Figure 7. Inactivation of α2δ4 specifically disrupts rod synaptogenesis.

A, Ultrastructural analysis of rod and cone terminals in the OPL of WT and α2δ4 KO retinas. Rod axons and terminals (R) are marked in dark green. Cone pedicles (C) are marked in yellow. Gap junction-like contacts between rod and cone terminals are identified by asterisks. Arrow indicates ON-RBC dendrite invaginating into rod spherule. Scale bar, 500 nm. B, Morphology of cone photoreceptor terminals revealed by electron microscopy. Retinas from two different mice for each genotype were used. Cone terminals (pedicles) are colored in yellow, processes of horizontal cells in blue and ON-BC dendrites in pink. Scale bar, 500nm. C, Complete loss of cell adhesion protein ELFN1 in rod synapses of α2δ4 KO. Scale bar, 10μm. Retinas from three different mice for each genotype were used. D, α2δ4 and ELFN1 co-immunoprecipitate upon co-expression in HEK293 cells. Three independent experiments were performed. E, Site-directed mutagenesis to delineate determinants in ELFN1 responsible for binding to α2δ4. Various structural features present in ELFN1 (diagram) were deleted, and truncated constructs were probed for binding to α2δ4 upon co-expression in HEK293 cells.

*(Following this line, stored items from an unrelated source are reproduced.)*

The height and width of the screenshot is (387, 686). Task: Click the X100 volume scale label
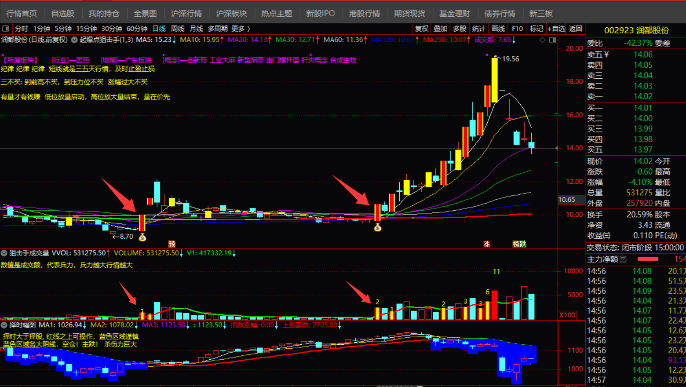[567, 315]
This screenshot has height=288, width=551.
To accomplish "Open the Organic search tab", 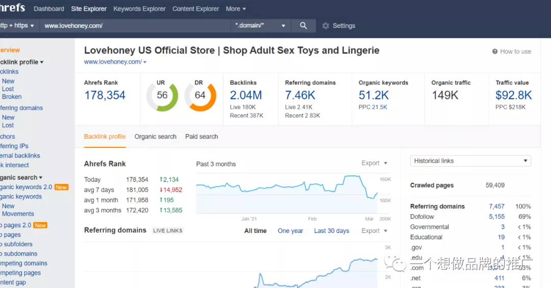I will (155, 137).
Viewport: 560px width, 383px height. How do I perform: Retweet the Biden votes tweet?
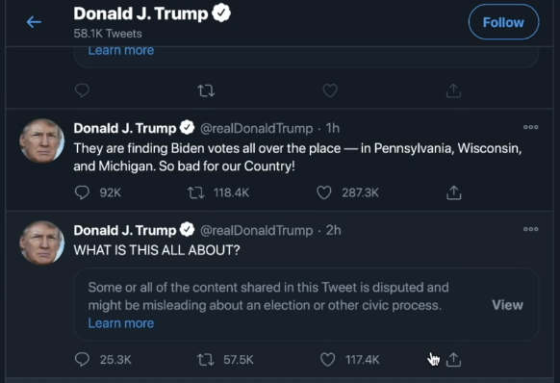click(196, 192)
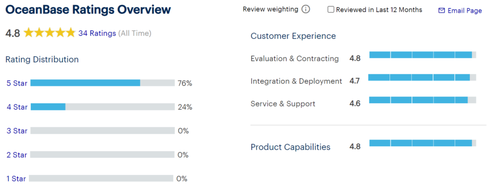The width and height of the screenshot is (487, 187).
Task: Filter by 5 Star reviews
Action: pyautogui.click(x=17, y=83)
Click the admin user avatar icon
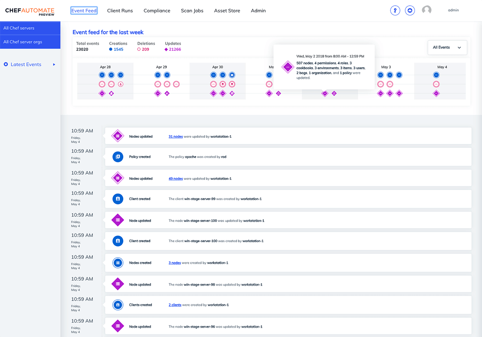 (x=426, y=10)
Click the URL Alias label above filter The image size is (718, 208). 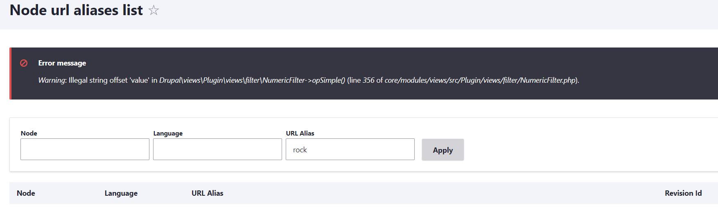(300, 133)
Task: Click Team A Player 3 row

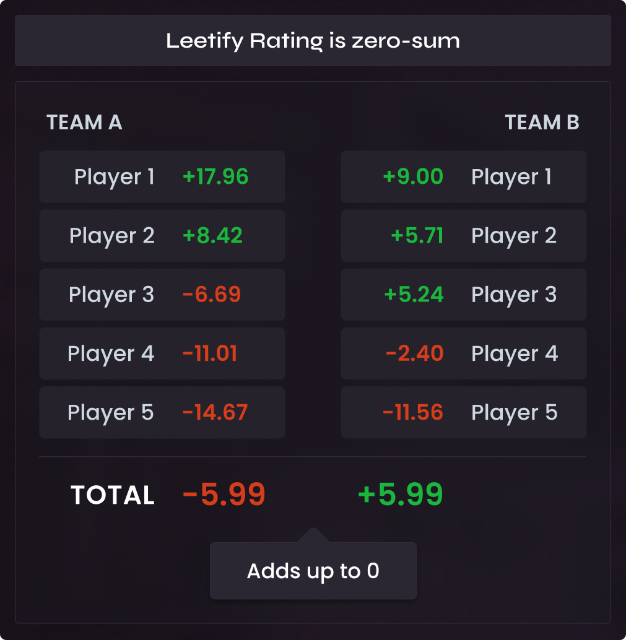Action: point(162,295)
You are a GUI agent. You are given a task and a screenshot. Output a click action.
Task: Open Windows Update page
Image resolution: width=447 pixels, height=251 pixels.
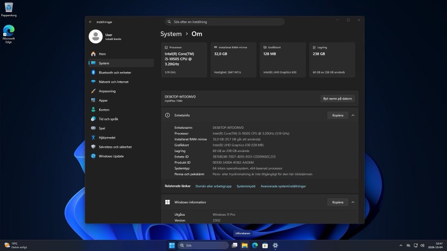(121, 156)
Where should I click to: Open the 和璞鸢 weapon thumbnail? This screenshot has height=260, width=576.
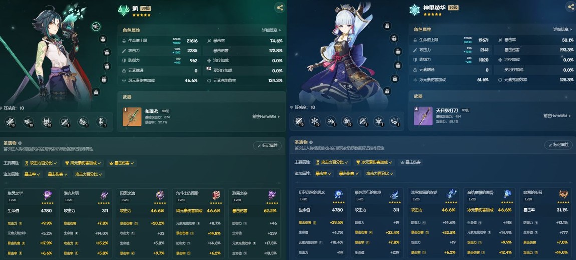132,117
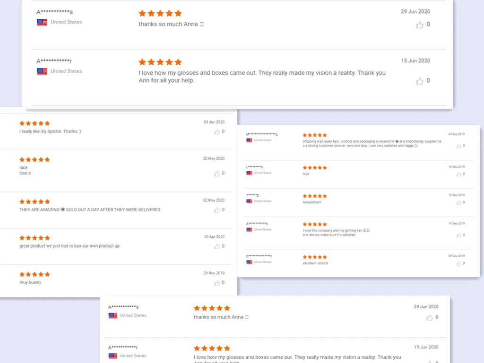This screenshot has height=363, width=484.
Task: Open the profile of the reviewer name starting with C
Action: (x=259, y=256)
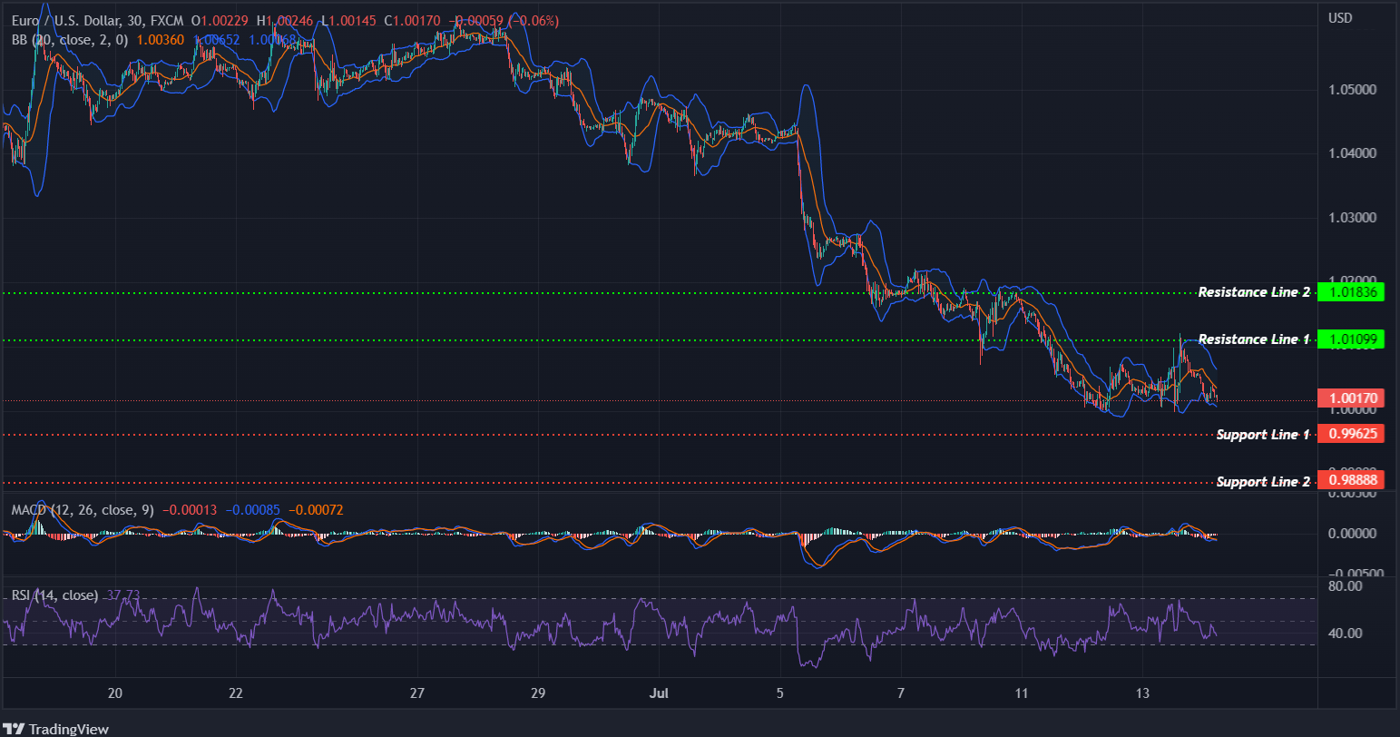Click the Jul label on the time axis
This screenshot has width=1400, height=737.
pos(660,693)
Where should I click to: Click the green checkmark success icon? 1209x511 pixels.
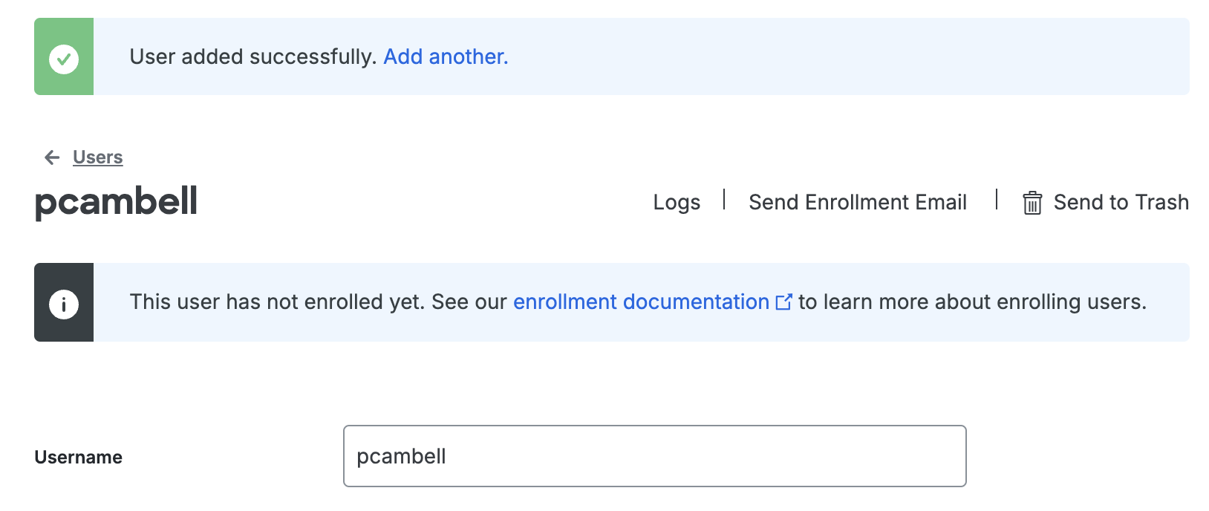tap(64, 59)
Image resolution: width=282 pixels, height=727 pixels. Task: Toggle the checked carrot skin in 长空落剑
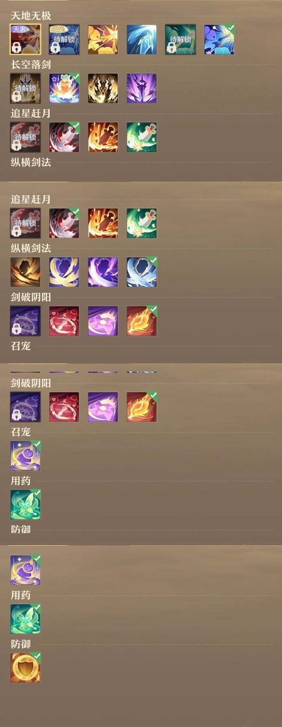pyautogui.click(x=64, y=88)
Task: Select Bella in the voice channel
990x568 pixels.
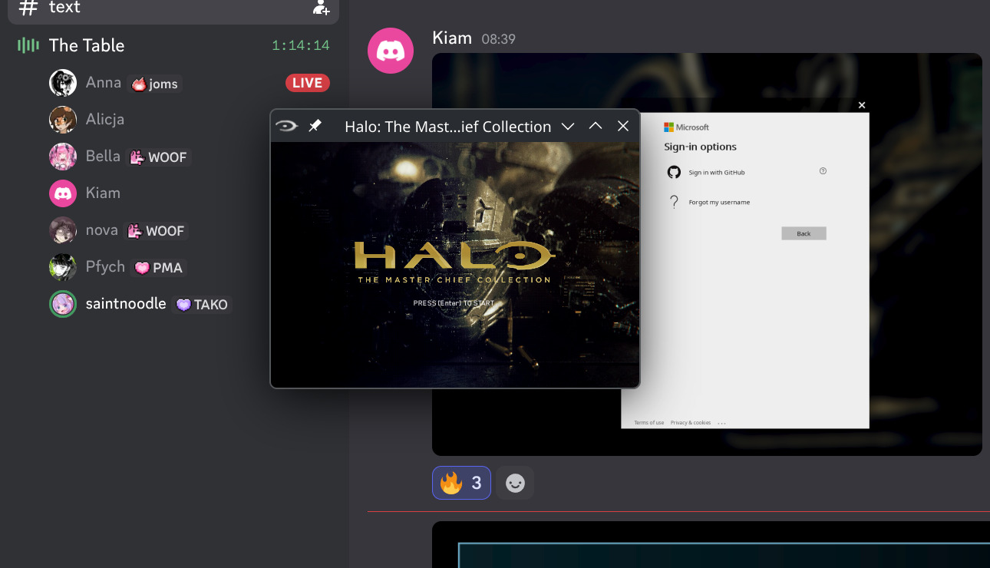Action: pyautogui.click(x=103, y=157)
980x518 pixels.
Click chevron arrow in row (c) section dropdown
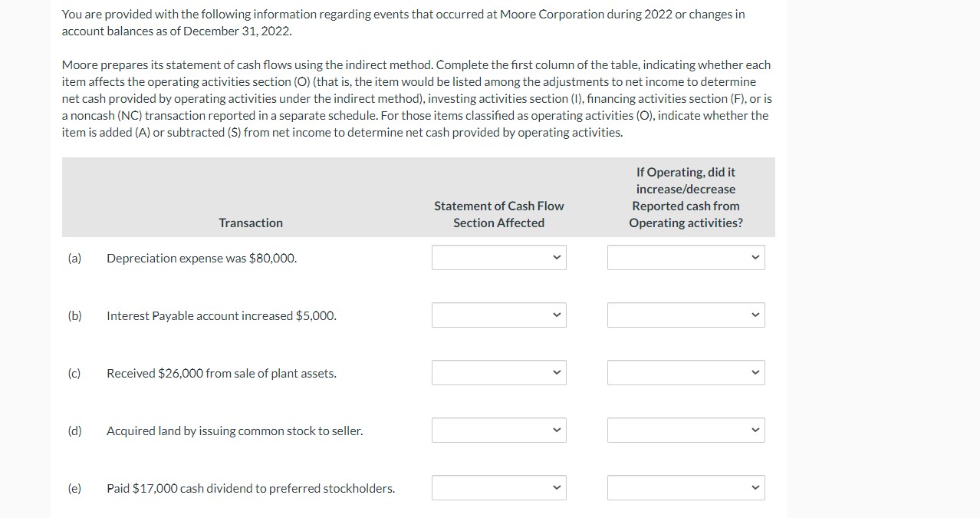pos(557,373)

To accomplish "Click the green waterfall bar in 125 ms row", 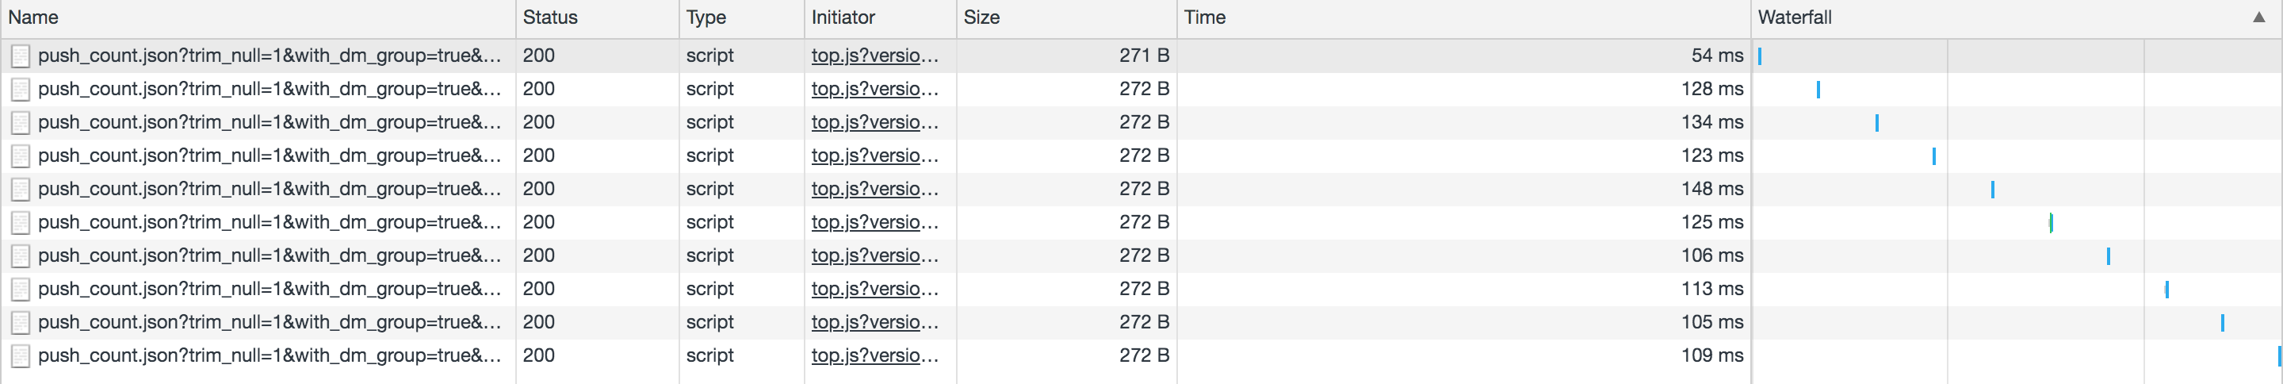I will 2051,223.
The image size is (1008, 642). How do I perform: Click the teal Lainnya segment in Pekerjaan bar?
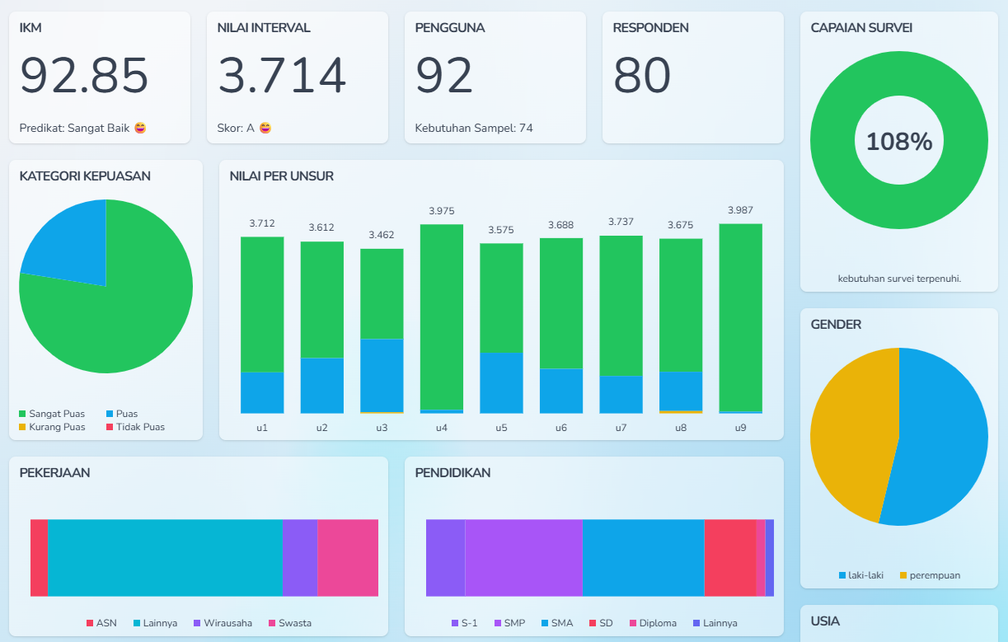pos(165,558)
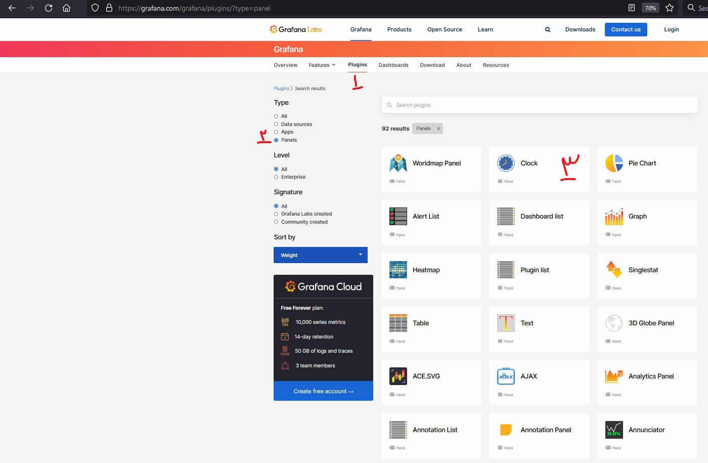
Task: Click the site search magnifier icon
Action: point(547,30)
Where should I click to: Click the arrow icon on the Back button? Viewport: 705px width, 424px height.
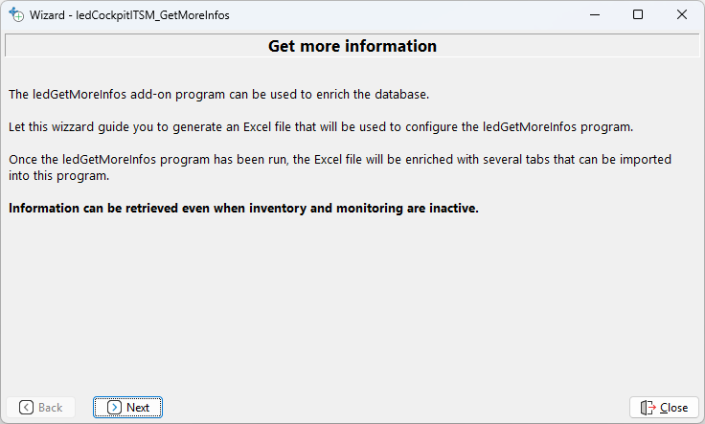point(27,408)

Three independent experiments were performed. F, Site-directed mutagenesis to delineate determinants in α2δ4 responsible for binding to ELFN1. Various structural features present in α2δ4 (diagram) were deleted and the truncated constructs were probed for binding to ELFN1 upon co-expression in HEK293 cells. Three independent experiments were performed. G, Disrupting N-terminal region of α2δ4 does not prevent its interaction with Ca_V1.4 as evidenced by co-immunoprecipitation assay performed as in panel F, except that ELFN1 was substituted with Ca_V1.4. Three independent experiments were performed.